(Collected data entries)
○ ○ ○ ○ ○ ○ ○

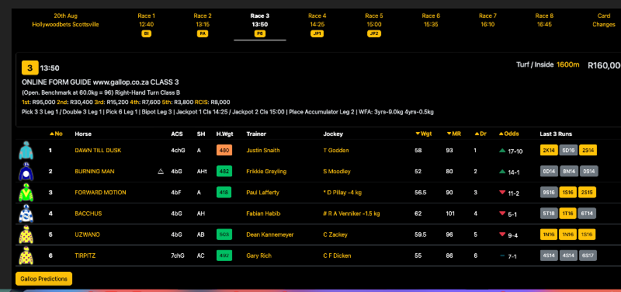Viewport: 621px width, 292px height.
Task: Sort runners by the Dr draw column
Action: point(480,134)
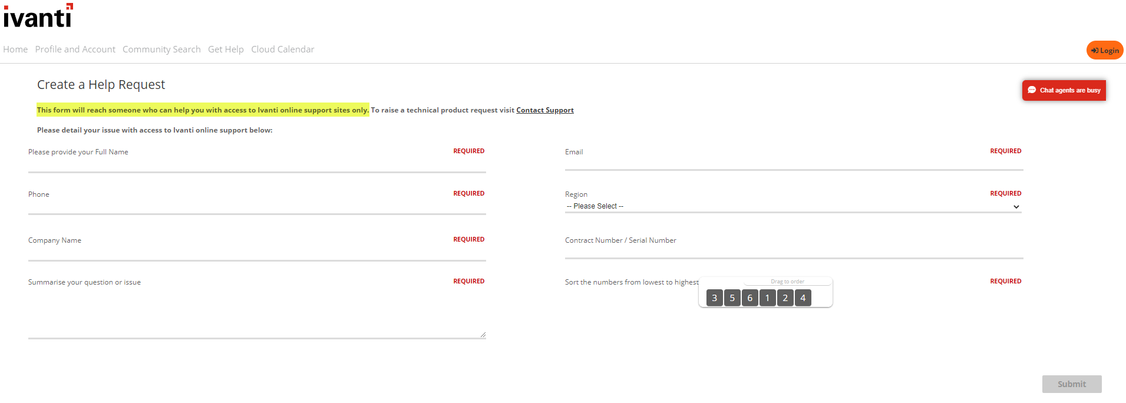Focus the Full Name input field
1126x403 pixels.
[257, 164]
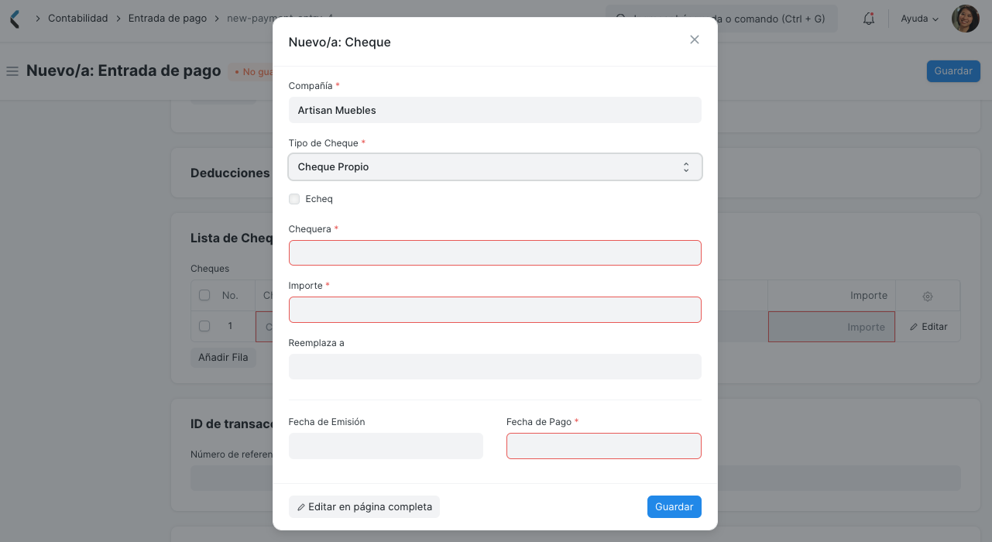Enable the Echeq checkbox
The width and height of the screenshot is (992, 542).
294,199
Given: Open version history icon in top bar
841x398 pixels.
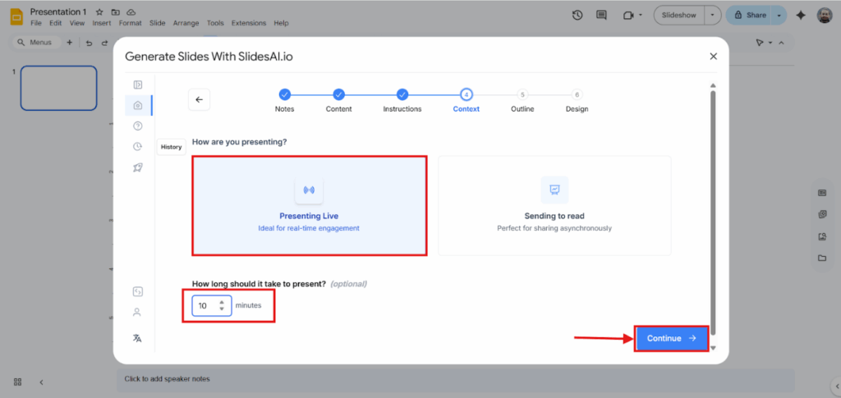Looking at the screenshot, I should point(577,15).
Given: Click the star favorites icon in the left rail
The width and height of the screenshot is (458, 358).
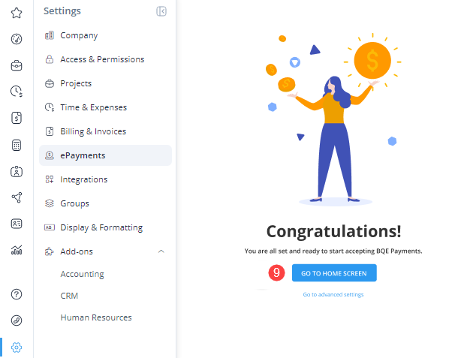Looking at the screenshot, I should pyautogui.click(x=17, y=13).
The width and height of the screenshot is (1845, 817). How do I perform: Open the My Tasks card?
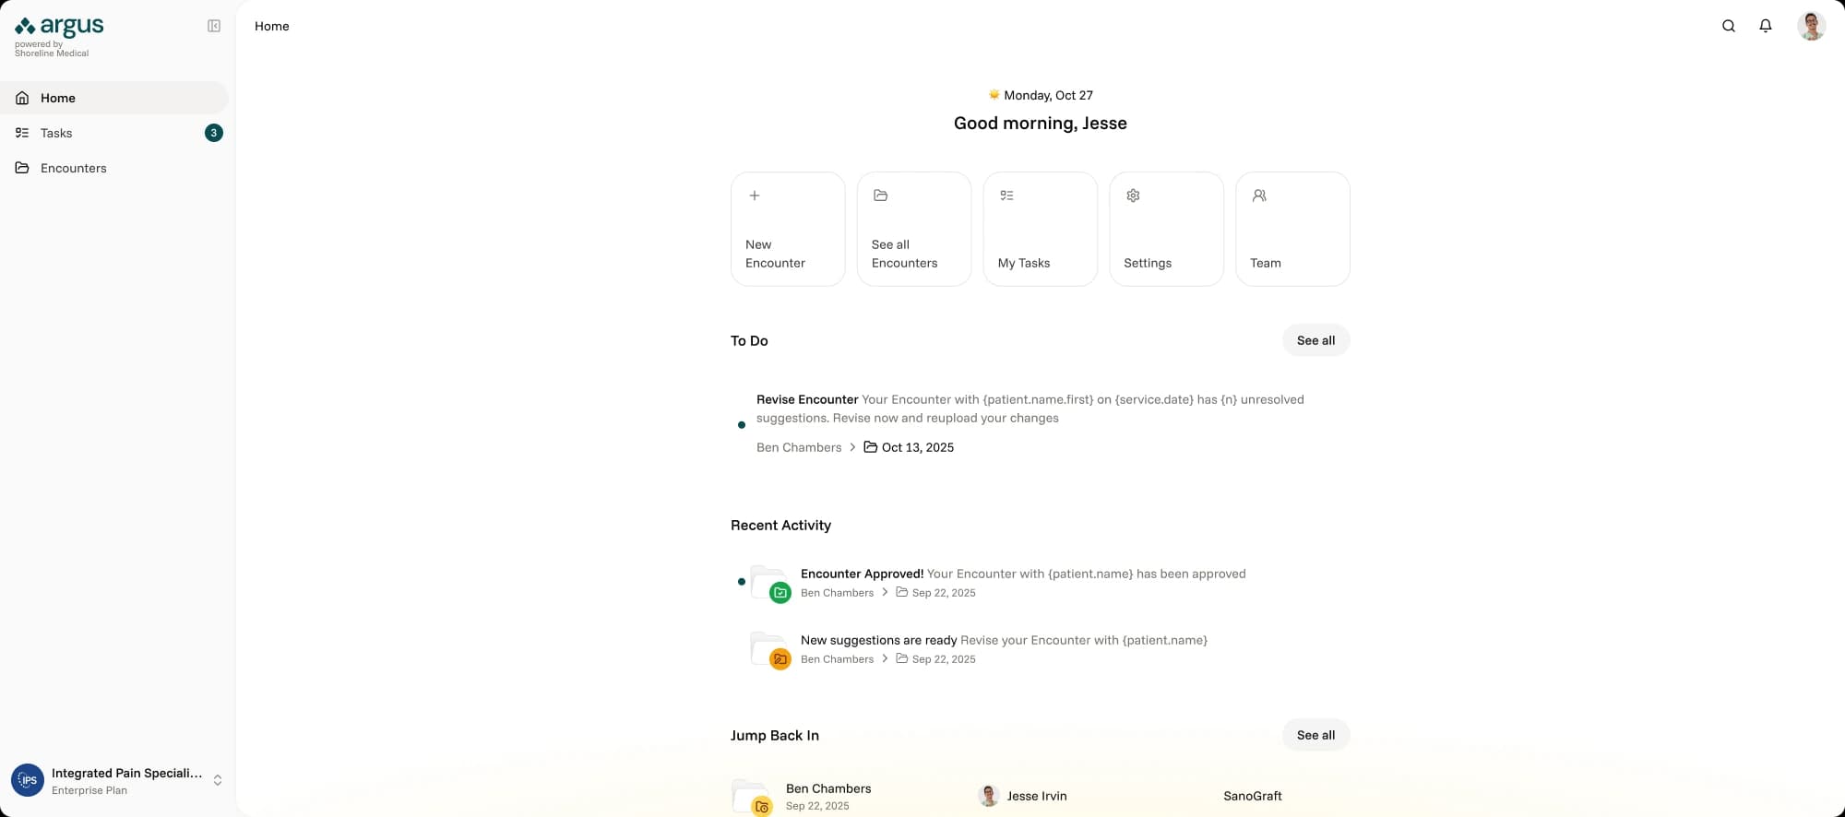pos(1040,229)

○ ○ ○ ○ ○ ○ ○

WHAT TO PRODUCE:
Would you write out exactly the lines of the data from the one holding "The width and height of the screenshot is (458, 358)." to the final line, both included, with pictures left out?

REPLY:
The width and height of the screenshot is (458, 358).
Looking at the screenshot, I should pyautogui.click(x=17, y=13).
The width and height of the screenshot is (1845, 817). How do I perform: Open the My Tasks card?
pos(1040,229)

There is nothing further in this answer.